**Supplied entries**

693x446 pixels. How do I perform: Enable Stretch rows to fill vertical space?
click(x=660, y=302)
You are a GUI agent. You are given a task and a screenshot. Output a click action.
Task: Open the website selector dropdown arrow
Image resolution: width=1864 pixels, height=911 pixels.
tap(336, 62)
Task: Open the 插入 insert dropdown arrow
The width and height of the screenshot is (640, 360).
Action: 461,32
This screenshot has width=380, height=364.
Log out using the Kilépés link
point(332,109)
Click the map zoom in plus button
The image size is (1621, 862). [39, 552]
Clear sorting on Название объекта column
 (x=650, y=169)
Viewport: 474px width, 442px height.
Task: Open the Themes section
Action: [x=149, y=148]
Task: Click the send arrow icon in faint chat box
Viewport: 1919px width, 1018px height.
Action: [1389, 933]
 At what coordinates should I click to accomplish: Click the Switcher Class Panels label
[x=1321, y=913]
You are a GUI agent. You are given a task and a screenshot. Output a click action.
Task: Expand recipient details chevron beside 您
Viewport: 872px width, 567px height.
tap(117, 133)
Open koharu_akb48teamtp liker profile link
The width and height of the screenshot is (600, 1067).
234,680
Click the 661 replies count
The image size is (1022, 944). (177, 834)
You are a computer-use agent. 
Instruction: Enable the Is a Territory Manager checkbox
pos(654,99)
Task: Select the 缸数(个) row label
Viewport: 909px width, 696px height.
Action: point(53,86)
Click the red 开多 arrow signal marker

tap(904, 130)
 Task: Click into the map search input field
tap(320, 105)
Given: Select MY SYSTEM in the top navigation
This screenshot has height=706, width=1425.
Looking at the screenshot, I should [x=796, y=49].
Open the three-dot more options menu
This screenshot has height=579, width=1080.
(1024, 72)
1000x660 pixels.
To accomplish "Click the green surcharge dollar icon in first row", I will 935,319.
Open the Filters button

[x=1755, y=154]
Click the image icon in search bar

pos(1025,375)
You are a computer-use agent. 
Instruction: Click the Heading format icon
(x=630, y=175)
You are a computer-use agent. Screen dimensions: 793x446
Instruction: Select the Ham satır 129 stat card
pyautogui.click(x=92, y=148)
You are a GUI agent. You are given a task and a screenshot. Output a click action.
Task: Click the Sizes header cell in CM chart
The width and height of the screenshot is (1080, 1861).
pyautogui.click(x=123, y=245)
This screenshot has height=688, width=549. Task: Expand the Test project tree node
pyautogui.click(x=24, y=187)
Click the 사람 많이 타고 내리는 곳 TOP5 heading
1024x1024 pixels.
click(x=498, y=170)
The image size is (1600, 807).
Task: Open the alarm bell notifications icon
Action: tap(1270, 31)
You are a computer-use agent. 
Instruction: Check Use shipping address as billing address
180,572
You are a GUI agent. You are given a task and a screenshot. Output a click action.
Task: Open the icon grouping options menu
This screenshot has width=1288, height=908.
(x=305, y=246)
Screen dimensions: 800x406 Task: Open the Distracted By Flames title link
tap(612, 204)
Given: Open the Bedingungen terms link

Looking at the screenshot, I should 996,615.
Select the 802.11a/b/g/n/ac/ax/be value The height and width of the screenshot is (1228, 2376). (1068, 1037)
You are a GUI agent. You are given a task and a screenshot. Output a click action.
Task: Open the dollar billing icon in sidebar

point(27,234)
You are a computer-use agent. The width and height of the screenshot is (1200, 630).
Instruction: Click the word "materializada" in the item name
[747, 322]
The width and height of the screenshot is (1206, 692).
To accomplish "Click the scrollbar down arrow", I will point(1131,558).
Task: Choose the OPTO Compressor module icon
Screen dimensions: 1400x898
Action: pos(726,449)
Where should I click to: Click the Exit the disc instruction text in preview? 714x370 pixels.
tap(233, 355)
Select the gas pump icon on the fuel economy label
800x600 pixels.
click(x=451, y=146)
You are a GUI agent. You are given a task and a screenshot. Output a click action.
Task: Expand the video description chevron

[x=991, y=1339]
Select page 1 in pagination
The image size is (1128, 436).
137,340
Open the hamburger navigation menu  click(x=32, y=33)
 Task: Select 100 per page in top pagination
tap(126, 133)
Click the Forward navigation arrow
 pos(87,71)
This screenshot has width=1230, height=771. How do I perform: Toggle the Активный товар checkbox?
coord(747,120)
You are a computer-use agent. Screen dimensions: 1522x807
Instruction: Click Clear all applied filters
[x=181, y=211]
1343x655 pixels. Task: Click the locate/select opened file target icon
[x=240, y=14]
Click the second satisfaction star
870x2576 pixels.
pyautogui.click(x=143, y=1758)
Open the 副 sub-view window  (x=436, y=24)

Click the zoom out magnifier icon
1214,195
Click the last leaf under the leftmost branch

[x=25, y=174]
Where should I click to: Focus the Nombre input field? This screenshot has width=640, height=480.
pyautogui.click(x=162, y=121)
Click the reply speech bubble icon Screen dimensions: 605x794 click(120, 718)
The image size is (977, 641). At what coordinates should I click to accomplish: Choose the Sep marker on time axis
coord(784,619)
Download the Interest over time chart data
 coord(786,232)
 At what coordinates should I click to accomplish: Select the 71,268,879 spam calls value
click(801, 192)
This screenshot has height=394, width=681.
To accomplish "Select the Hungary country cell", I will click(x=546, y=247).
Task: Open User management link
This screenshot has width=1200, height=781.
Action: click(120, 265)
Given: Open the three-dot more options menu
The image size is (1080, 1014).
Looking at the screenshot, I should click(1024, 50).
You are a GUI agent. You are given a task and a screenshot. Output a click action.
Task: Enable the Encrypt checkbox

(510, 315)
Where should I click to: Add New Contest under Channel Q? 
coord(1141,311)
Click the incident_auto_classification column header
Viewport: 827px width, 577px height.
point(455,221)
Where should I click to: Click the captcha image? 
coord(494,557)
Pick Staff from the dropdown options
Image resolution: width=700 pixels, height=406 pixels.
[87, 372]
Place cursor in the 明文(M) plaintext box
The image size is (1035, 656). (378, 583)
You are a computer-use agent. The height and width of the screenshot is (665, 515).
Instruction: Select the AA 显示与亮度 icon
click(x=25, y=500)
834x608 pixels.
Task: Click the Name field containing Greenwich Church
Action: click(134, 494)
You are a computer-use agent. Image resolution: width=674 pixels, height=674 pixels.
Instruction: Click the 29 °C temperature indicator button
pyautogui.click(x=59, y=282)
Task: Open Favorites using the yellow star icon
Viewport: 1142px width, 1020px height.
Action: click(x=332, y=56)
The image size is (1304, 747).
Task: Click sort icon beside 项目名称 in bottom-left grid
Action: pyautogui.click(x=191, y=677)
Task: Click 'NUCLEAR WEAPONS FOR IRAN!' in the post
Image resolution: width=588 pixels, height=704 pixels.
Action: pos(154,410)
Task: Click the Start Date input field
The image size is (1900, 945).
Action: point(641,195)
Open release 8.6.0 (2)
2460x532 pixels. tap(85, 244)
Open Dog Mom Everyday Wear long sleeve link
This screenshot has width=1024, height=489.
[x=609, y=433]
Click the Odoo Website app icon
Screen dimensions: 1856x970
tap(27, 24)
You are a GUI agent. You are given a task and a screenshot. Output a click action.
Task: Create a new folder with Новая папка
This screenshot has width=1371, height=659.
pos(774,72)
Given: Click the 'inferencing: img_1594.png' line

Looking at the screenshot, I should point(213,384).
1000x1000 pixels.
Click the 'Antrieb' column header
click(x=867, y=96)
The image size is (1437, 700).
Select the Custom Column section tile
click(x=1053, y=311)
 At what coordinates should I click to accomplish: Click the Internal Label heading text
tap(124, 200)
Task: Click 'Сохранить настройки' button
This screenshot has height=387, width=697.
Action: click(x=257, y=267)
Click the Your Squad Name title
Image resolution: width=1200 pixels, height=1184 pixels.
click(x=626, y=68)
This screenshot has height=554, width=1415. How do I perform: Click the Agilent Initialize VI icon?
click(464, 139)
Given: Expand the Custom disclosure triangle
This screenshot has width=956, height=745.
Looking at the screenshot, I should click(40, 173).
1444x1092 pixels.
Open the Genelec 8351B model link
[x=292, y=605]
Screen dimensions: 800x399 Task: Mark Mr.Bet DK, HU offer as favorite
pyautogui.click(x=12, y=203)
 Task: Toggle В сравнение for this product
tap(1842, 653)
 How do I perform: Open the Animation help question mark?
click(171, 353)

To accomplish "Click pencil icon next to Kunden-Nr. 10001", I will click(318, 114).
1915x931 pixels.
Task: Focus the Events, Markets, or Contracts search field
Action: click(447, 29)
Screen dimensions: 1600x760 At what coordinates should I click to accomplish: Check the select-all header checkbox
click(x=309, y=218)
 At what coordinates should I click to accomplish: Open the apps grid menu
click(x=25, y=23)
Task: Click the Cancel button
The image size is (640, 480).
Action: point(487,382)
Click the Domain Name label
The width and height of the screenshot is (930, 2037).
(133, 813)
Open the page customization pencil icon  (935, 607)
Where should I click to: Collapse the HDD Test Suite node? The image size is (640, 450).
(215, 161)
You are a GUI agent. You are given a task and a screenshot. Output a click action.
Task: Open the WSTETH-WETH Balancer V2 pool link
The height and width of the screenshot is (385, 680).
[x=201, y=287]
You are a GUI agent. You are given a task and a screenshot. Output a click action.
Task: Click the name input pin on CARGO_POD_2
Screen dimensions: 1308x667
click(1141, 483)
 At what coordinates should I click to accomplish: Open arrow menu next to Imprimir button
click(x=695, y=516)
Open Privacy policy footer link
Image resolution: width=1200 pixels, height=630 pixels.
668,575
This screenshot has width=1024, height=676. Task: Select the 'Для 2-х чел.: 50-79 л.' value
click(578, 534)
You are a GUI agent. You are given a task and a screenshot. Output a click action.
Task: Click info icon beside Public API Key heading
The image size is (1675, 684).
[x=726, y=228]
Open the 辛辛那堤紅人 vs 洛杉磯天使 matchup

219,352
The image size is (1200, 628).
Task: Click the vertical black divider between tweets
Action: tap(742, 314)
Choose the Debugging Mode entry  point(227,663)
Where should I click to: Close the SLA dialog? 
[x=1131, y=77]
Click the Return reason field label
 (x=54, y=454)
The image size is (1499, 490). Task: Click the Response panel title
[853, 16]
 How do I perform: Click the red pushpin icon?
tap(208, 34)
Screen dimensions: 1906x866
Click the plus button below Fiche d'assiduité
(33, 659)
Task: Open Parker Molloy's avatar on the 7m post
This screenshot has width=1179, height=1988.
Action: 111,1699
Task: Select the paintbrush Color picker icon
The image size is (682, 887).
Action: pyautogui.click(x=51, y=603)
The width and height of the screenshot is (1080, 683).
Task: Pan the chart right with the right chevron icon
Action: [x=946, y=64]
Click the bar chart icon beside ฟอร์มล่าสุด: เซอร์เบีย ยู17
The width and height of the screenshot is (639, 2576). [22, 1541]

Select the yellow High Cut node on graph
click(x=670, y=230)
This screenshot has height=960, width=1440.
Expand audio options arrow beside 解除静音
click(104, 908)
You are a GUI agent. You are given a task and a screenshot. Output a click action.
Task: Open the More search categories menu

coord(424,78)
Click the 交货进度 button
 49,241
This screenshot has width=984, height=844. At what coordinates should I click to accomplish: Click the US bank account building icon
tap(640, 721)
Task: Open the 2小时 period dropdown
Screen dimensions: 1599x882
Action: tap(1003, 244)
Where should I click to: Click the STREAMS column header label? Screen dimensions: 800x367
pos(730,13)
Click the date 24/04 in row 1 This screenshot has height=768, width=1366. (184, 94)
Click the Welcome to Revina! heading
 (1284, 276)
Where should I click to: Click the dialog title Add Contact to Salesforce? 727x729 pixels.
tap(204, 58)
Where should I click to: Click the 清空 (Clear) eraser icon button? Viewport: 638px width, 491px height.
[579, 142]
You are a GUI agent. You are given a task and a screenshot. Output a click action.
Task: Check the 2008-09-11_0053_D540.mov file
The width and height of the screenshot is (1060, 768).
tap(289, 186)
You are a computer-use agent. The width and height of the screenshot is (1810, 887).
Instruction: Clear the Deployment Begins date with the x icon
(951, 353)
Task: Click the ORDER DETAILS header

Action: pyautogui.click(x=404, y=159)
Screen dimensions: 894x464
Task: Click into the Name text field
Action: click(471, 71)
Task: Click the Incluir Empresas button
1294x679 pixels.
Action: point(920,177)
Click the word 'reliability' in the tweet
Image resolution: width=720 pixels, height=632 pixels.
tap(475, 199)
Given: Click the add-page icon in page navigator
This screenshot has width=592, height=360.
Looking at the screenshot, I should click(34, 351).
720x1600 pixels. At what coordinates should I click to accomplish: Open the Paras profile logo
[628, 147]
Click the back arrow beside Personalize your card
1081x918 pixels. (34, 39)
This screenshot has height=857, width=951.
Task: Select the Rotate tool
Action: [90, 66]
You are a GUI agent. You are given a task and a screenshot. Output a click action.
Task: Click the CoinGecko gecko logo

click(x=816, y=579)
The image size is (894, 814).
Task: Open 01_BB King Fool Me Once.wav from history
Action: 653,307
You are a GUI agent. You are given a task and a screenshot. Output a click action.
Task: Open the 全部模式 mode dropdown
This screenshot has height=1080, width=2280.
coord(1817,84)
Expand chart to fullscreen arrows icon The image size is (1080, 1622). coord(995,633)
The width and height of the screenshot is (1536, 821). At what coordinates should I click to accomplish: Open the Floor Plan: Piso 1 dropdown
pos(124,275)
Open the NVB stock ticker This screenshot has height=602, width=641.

**Task instructions**
As listed above, the lines from the line with "Click the reply" to the line with "Task: Open Favorites" are to be echoed exactly, with both ends included and nothing added.

**Output**
Click the reply speech bubble icon Screen dimensions: 605x794 click(120, 718)
The image size is (977, 641). At what coordinates should I click to accomplish: Choose the Sep marker on time axis
coord(784,619)
Download the Interest over time chart data
 coord(786,232)
 At what coordinates should I click to accomplish: Select the 71,268,879 spam calls value
click(801, 192)
This screenshot has height=394, width=681.
To accomplish "Select the Hungary country cell", I will click(x=546, y=247).
Task: Open User management link
This screenshot has width=1200, height=781.
Action: click(120, 265)
Given: Open the three-dot more options menu
The image size is (1080, 1014).
Looking at the screenshot, I should click(1024, 50).
You are a GUI agent. You are given a task and a screenshot. Output a click action.
Task: Enable the Encrypt checkbox

(510, 315)
Where should I click to: Add New Contest under Channel Q? 
coord(1141,311)
Click the incident_auto_classification column header
Viewport: 827px width, 577px height.
point(455,221)
Where should I click to: Click the captcha image? 
coord(494,557)
Pick Staff from the dropdown options
Image resolution: width=700 pixels, height=406 pixels.
[87, 372]
Place cursor in the 明文(M) plaintext box
The image size is (1035, 656). (378, 583)
You are a computer-use agent. The height and width of the screenshot is (665, 515).
Instruction: Select the AA 显示与亮度 icon
click(x=25, y=500)
834x608 pixels.
Task: Click the Name field containing Greenwich Church
Action: click(134, 494)
You are a computer-use agent. Image resolution: width=674 pixels, height=674 pixels.
Instruction: Click the 29 °C temperature indicator button
pyautogui.click(x=59, y=282)
Task: Open Favorites using the yellow star icon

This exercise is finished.